Na opinião dos analistas consultados pela Lusa, essa ordem internacional, vibrante ao longo dos anos 90, está a ser hoje desafiada pelas ineficiências do ocidente no domínio da segurança, mas também poder crescente de potências que não subscrevem a visão liberal -- com a Rússia à cabeça.
"De certa maneira, as democracias estão mais viradas para dentro - há um ressurgimento dos movimentos nacionalistas e populistas nos Estados Unidos e nos maiores países europeus, que torna difícil a capacidade para manter e defender essa ordem democrática internacional", sublinha Carlos Gaspar.
"É um facto que as forças liberais estão em recuo em todo o mundo e as forças anti-liberais estão em ascensão. Essa é hoje uma questão mais fundamental em termos de segurança do que o que vai acontecer com o terrorismo", acrescenta Anthony Dworkin.
"A crise financeira americana, a performance económica da China, a Primavera Árabe e o revisionismo agressivo do Presidente russo, Vladimir Putin, na Europa, associados à má gestão dos pós-guerras no Afeganistão e no Médio Oriente, expuseram os limites do poder dos Estados Unidos e aceleraram uma certa perceção do declínio do ocidente", concorda Bernardo Pires de Lima, também investigador do IPRI.
"Predomínio da agenda de segurança não se traduziu em resultados significativos na segurança global"
E como "os Estados Unidos encabeçam um ocidente triunfal do pós-Guerra Fria, todos os fracassos e sinais negativos com epicentro norte-americano, seja nas forças armadas, na política externa ou na praça financeira, como aconteceu por exemplo com a queda do Lehman em 2008, têm um impacto importante na ordem internacional", sublinha o mesmo analista.

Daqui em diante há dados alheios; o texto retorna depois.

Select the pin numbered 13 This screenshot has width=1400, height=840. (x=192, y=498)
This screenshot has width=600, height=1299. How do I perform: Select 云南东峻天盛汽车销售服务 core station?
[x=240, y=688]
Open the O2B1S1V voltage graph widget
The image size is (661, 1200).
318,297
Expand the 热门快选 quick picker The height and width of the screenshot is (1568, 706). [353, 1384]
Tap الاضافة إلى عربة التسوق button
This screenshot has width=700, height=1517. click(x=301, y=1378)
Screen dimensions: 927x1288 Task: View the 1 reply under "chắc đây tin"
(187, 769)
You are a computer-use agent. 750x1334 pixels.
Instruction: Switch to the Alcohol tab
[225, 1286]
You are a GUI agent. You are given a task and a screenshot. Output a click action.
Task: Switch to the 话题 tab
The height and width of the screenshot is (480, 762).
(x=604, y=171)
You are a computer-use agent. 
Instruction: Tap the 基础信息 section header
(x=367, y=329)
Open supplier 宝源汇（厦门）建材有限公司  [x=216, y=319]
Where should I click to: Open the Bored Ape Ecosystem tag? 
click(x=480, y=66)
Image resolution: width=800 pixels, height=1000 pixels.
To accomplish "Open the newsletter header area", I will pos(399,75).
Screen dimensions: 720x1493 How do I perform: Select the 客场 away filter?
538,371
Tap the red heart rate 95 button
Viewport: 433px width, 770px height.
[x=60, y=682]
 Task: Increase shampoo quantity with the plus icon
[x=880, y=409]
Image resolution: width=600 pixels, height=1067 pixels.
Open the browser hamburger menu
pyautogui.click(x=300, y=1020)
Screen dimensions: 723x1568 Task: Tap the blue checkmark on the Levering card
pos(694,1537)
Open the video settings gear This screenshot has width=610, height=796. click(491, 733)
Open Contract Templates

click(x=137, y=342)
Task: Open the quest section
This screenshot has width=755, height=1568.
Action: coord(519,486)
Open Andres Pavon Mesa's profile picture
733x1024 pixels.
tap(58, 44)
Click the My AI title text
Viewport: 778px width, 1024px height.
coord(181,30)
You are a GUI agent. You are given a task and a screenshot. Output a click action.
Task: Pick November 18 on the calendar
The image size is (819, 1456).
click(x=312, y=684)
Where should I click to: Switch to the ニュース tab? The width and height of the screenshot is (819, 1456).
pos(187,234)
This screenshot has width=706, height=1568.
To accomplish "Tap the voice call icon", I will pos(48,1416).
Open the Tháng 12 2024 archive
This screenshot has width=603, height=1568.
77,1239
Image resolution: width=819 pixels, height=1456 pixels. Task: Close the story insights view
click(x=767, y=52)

Como diz Francisco de Borja Lasheras, investigador nos escritórios de Madrid do ECFR, se o 11 de setembro impôs a agenda da segurança a nível mundial, a verdade é que "este absoluto predomínio da agenda de segurança não se traduziu em resultados significativos na segurança global e do Médio Oriente em particular. Pelo contrário, a situação deteriorou-se fortemente".
Em grande parte das sociedades democráticas, por outro lado, verificou-se uma regressão das liberdades e do debate político, devido precisamente à "política do medo e à insegurança crescente", diz o mesmo analista. "A qualidade das sociedades democráticas degradou-se com a obsessão do terrorismo, que alimentou o discurso xenófobo e prejudicou a relação com as minorias na Europa".
É num terreno fértil criado por esta "política do medo" que Pires de Lima chama a atenção para o avanço da "passada russa". Putin, diz o analista, é "um elemento altamente perturbador na estabilidade europeia e no crescimento dos nacionalismos e da xenofobia na Europa".
"Isso já está a ter impacto na agenda norte-americana: vemos Trump elogiar mais Putin do que Obama, vemos ligações perigosas de muitos conselheiros de Trump a empresas públicas russas, vemos ameaças cibernéticas à campanha democrata, vemos uma intervenção russa na política norte-americana como nunca tínhamos visto no pós-Guerra Fria", sublinha o analista do IPRI.
"Devemos ficar preocupados com o alinhamento com Putin de um candidato potencialmente vencedor nos Estados Unidos, de uma candidata às presidenciais francesas potencialmente vencedora, de primeiros-ministros do leste europeu; de partidos em ascenção por via do debate xenófobo, como é o exemplo da AfD - Alternativa para a Alemanha. Estamos perante a ameaça de implosão do ocidente, das suas instituições e da democracia, de um verdadeiro retrocesso civilizacional", conclui.